The teenage years are typically a time for making new friends, stepping outside of one’s elementary school comfort zone. Trying to find out where you fit in the social hierarchy of life can be a real challenge, especially when you consider that at the same time one is changing both physically and mentally. When you add everything together—what you often get is angst. Trying to fit in with one’s peers can lead to making some decisions that can dramatically alter the direction that life heads, such as using alcohol and drugs. Experimentation can lead to dependence, and even addiction—some teenagers find themselves using to cope rather than social acceptance.
For those who manage to make it out of high school without any real exposure to mind altering substances, college can be a rude awakening. Unlike the transition from elementary school to high school, those young adults go off to college finding themselves with a new sense of freedom coupled with a new environment—free from the umbrella of one’s parents. It is highly likely that young adults are more apt to give drinking and drugging a try.
It is no secret that the use of alcohol is pervasive in settings of higher learning, the use of alcohol and drugs is a common occurrence. In fact, new research shows that 1.2 million full-time college students consumed alcoholic beverages on an average day last year, USA Today reports. Marijuana use was not that far behind alcohol, respectively, with more than 700,000 students using cannabis. The findings come from the Substance Abuse and Mental Health Services Administration (SAMHSA) and the report is titled “A Day in the Life of College Students Aged 18 to 22: Substance Use Facts.”
While the use of both alcohol and marijuana is typically perceived as being relatively harmless, especially by young people, there is significant research available indicating that both substances can have an impact on developing brains. Young adults who engage in heavy pot use and/or “binge drinking” put themselves at risk of long term, life altering side effects—such as addiction.
“The findings show that college is the time when a lot of young people initiate substance use, and alcohol and marijuana are the most frequently initiated substances,” said Dr. David Dean, behavioral research scientist at SAMHSA. “There is a great deal of development that is still occurring during this age, particularly neurophysiological development, that can be inhibited by substance abuse.”
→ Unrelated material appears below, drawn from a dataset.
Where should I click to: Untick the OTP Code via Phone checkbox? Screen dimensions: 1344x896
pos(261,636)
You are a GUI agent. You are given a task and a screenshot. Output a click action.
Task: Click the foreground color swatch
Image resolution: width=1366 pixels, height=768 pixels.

The use of drugs and alcohol at American colleges has long been accepted as commonplace, often times chalked up to young adults blowing off steam after a long week of papers and tests. However, while that may be true for some students—life can quickly spin out of control for others. Education and prevention efforts, beginning in the high school years, right through college, are paramount. Many students will ignore such warnings, but some will heed them and make the choice to abstain. It is fair to say that it is worth it.
“These numbers are not new to us but they are alarming,” General Arthur Dean, Chairman and CEO of Community Anti-Drug Coalitions of America. “We need to somehow change the social norms related to alcohol. Most young people believe that drinking is a rite of passage and that one has to drink to drink to fit in, but we know that it is not appropriate.”